According to this mentality, you’re an alcoholic because AA says you are. But wait – medical and mental health professionals actually require real, objective evidence of sustained and impaired functioning in order for one to exhibit “substance abuse” or “substance dependence.” It’s not a precise quantitative measurement, but it’s nevertheless an objective standard or requirement.

AA basically defines alcoholism as … anything they say it is. For most staunch AA advocates, this means any drinking at all.

I’m reminded of a (former) friend who was once (and probably still is) a zealous member of AA. Interestingly, and according to mutual friends who had known him since his early 20s, this person never exhibited much of a drinking problem. It’s quite likely he joined AA to make friends and find a place to belong. He found a psychotherapist with whom he met weekly for years (probably still to this day) who also was a strong proponent of all things Twelve Steps. Once, at a party, this friend hesitated to eat some fudge when he learned there were a few drops of bourbon in it. I asked him if he didn’t care for the taste of fudge with bourbon in it. “It’s not that,” he disdainfully replied. “I can’t eat something with alcohol in it!” There it is in a nutshell: The AA ideology and attitude.

As Stanton Peele goes on to write in his article at reason.com, “For recovery absolutists, no one recovers from alcoholism without AA, just as no one can recover without giving up drinking forever. What arrogance! Who gave these self-appointed experts the power to tell everyone how they must achieve recovery?”

It’s a fair question, and though Peele means it rhetorically, there actually is an answer.
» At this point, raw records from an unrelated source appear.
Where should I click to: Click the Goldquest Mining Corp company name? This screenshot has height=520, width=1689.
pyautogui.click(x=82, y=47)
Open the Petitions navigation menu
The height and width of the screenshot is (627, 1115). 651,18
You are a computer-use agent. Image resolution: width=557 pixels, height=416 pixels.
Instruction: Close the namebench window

The two things that cause advocates of AA to be so righteous and arrogant are: (1) faith, reinforced by (2) group-think. Put another way: “I believe it, therefore it’s true; the people around me believe it, so that makes it even truer.”

If you want to know what’s responsible for most of the evil in the world on a large scale, it’s these two things: Faith, grounded in group-think.

The opposite of faith is reason. Reason employs logic, facts and consistency – i.e., adherence to reality. Reason is not automatically right and does not always lead to the right conclusion, but it’s self-correcting. Any error found via reason can ultimately be corrected by the same method – reason itself.

While it’s possible to have a group of rational, reasoning people, reason does not – by its nature – require groups for proof or validation. Human history is full of reasoning individuals who were provably right, but mocked, ignored or even tortured and murdered by the majority, including their peer groups.

Faith does not always imply religious belief. Communism was explicitly atheistic, and even outlawed the practice of religion. But it was grounded in a blind faith in the group or the collective, a ferocious group-think empowered by the government that smashed and terrorized all that got in its way.

Nazism was a religion of the dictator and the state. It was every bit as faith-based as the religious dictatorships we see in Islamic countries today.

Faith refers less to organized religion than to an arbitrary truth accepted as a primary axiom. In the case of AA, it’s the arbitrary truth that if you drink, you’re an alcoholic. While some AA advocates might deny this statement, their adherence to it is implied by their refusal to accept that anyone can drink a little once they’re established as an alcoholic, and that nobody can stop drinking without surrendering to the group dynamics and attitudes of AA.